Btw, to celebrate quitting my day job and doing Substack full time, I’m offering a 20% off discount on all annual subscriptions!
I’ve mentioned this a few times in the past, but I used to play a lot of Sims. I started playing when I was eleven (with the original Sims) and continued through Sims 2, 3 and 4. I haven’t played since my second child was born, but I was pretty hooked over the past several years—it was my go-to activity during my first child’s naps. And one thing that came up time and time again on Sims groups: we want farms.
First of all, this was a pretty normal thing for Simmers to request. Arguably the most normal thing. If you’re out of the loop, Simmers have requested so many bizarre features (mostly centered on wanting more realism) that at one point, the franchise actually listened and released an expansion pack about dust:
Now, unlike dust, farms could be approximated in earlier version of the Sims because we had the option to plant fruits, vegetables, flowers and herbs and loosely call it a farm. But Simmers wanted…more. We didn’t want to “pretend” to have farms. We wanted to actually have farms (really playing it fast and loose with the word “actually”) and the quaint architecture to go with them. We wanted to have farm animals, like lambs and chickens. And we wanted to sell our vegetables in a little twee village.
The farming hysteria really seemed to hit a fever pitch over 2020-2021 when we were all stuck inside because of covid. My husband, who was never into simulation games, suddenly got addicted to Animal Crossing because he could “pretend he was going outside.” The pandemic really made people wish they were outside, and not just outside on the sidewalk (it was never really forbidden to go outside) but really outside—far away from smog, people, and modernity. Anecdotally, I knew multiple people who left cities and fled to rural or semi-rural locations. None of them actually started farms, but the pandemic made a pastoral life seem appealing in a way that wasn’t as widespread in 2019.
Right on schedule, EA released The Sims Cottage Living in 2021. It was an instant hit with Simmers who saw everything they had been requesting (except for cars and horses—not going to get into that drama, but it’s a whole thing.)
Anyway, you might be wondering, why the hell are you talking about The Sims? What does this have to do with feminism? Well, give me a second!
This past week, conservative activist Jacky Eubanks went viral after being featured in a debate video about feminism. Her main argument was that women would be better off if we “returned” to the 1950s because being a working woman sucks. She also pointed out that people are getting married later, and most women don’t actually want to marry late and work. Women have been tricked into working for corporations who don’t care about us instead of being at home with our families who love us. She’d be happier, she insists, living on a homestead milking cows with a gaggle of babies.

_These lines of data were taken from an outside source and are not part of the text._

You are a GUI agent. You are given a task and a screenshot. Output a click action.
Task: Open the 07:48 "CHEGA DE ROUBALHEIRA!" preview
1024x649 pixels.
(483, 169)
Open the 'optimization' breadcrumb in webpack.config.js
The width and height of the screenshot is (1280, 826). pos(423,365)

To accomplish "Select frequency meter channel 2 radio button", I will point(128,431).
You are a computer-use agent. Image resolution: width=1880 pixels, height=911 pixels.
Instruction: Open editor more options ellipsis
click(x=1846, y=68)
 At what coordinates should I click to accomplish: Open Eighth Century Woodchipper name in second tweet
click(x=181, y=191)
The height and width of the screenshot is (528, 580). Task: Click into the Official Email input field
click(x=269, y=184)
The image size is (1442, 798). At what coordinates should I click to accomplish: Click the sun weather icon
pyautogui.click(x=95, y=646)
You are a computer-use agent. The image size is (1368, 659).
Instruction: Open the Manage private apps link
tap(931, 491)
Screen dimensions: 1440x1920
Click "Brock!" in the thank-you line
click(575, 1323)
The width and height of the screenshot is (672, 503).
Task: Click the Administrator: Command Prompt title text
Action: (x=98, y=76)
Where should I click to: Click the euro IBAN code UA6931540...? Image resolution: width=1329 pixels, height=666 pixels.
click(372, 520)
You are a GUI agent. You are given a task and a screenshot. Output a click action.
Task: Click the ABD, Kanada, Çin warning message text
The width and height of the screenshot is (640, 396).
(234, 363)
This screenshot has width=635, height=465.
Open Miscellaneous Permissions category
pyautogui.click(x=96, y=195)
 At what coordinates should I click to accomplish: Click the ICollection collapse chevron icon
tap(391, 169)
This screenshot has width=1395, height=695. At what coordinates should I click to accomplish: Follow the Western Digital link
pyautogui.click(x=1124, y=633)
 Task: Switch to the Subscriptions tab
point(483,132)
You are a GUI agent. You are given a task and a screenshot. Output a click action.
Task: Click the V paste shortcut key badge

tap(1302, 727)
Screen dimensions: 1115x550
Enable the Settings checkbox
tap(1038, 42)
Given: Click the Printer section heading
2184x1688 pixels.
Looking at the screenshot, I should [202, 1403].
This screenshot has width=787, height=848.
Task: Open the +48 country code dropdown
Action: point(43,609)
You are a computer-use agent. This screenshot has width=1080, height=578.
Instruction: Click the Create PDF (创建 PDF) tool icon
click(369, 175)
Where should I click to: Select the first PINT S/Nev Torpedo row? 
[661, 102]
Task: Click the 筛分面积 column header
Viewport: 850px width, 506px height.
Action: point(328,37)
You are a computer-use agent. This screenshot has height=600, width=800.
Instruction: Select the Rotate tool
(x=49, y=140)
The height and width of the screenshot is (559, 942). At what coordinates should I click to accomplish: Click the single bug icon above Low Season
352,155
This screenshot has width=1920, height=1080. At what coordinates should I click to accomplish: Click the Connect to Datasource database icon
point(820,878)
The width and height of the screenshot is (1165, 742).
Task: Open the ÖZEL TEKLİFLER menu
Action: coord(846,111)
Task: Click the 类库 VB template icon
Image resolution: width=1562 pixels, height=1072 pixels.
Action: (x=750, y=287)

While I strongly disagree with her on all things political (she wants to make birth control illegal, for a start), I’ve seen her substack article about this general topic of being “forced to work,” and we actually have some crossover. She and I agree that men are infantilized and needlessly discouraged from marrying on the younger side—I wrote an article about that recently. My most controversial article was probably the one about how men who delay proposing are equally, if not more, responsible for the birth rate decline as women who “delay marriage for their careers,” which she agrees with. She and I agree that women over 25 or 30 who are still single are unfairly maligned by the right as if their male counterparts had nothing to do with this. And it’s no surprise to anyone who follows this Substack that I’m not exactly gung-ho about the corporate life. I just left it (hopefully for good) a few days ago! I agree with Jacky that it sucks to work in an office, although I think it sucks for men too.
While Jacky might be serious about wanting a husband and children (perfectly reasonable, by the way!) it’s not her job or the economy preventing her from having those things. And I don’t believe she actually wants to live on a homestead. She wants to play The Sims.